Work order: Would you please copy each line below that includes the string "computer"?

----------

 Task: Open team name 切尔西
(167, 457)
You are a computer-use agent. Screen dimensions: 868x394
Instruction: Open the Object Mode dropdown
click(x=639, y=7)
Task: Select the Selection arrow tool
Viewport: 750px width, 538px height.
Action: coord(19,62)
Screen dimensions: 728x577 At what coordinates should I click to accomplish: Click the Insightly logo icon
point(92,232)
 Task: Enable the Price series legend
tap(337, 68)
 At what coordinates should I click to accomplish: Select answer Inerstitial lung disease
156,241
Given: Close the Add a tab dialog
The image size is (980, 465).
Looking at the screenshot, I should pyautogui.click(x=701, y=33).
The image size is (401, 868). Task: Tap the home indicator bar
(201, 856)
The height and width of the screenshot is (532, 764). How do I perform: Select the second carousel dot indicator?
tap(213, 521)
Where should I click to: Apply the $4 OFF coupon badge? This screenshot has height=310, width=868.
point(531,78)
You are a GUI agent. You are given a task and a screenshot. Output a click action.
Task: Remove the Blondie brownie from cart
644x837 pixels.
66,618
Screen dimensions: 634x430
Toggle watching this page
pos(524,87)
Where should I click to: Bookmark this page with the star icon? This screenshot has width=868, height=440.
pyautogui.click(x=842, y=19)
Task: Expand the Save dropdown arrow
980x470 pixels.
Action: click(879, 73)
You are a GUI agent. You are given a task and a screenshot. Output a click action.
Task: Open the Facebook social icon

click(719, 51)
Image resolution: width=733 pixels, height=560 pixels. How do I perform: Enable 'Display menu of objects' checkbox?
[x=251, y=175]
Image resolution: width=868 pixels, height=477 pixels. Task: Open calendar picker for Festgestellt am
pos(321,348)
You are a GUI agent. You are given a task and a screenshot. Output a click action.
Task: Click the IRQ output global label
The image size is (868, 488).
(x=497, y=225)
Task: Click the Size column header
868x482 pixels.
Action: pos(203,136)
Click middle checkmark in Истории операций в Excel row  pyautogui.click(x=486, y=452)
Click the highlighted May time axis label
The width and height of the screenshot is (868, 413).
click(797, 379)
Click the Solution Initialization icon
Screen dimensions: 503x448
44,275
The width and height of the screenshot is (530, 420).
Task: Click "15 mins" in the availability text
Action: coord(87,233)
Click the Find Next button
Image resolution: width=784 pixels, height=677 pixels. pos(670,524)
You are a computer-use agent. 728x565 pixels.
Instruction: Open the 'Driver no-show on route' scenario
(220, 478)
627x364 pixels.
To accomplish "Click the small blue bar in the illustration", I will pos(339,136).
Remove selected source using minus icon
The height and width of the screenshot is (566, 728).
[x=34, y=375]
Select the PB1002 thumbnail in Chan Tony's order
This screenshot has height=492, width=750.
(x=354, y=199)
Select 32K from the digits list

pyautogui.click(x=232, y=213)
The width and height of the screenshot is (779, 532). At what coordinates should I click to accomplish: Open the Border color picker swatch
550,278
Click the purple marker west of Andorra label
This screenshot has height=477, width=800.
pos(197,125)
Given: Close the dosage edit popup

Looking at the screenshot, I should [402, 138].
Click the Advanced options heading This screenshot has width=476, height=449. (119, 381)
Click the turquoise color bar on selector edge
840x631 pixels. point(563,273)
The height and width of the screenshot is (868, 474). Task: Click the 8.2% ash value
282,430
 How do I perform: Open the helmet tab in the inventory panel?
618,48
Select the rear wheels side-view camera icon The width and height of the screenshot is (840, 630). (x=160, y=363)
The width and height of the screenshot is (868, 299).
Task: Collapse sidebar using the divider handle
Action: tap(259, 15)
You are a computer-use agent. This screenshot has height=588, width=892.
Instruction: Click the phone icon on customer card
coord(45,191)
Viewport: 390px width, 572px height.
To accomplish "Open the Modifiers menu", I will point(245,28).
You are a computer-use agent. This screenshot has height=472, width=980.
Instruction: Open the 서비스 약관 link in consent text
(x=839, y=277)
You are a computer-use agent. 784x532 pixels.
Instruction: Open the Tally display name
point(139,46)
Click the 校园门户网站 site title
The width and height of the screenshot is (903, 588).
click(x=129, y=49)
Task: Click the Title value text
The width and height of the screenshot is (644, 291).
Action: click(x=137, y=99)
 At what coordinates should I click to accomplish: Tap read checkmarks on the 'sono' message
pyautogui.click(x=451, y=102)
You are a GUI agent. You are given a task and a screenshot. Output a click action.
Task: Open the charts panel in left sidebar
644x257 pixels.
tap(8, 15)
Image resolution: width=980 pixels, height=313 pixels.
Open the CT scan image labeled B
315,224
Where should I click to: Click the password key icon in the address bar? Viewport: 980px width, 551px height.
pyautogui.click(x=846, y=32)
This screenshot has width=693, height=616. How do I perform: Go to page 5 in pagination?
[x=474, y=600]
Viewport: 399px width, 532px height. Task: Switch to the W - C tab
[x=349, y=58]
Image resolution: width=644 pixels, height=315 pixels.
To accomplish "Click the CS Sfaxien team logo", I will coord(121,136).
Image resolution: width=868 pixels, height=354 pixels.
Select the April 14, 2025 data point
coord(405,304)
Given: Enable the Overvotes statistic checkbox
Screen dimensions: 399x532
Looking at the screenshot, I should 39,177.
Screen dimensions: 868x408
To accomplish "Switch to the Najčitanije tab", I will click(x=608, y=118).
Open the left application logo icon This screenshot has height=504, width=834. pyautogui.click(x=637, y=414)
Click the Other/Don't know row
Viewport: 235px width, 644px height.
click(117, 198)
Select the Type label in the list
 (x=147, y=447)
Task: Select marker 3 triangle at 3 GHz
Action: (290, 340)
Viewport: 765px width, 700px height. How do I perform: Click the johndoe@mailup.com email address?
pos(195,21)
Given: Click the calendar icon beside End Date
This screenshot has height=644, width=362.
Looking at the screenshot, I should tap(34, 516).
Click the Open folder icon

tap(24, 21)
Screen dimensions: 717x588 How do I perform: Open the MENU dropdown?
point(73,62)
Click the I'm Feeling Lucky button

----------

Exercise response:
You are a computer-use agent. Screen dimensions: 868x394
You are a computer-use agent. 728x565 pixels.
You are a computer-use agent. This screenshot has height=588, width=892.
You are a computer-use agent. This screenshot has height=472, width=980.
You are a computer-use agent. 784x532 pixels.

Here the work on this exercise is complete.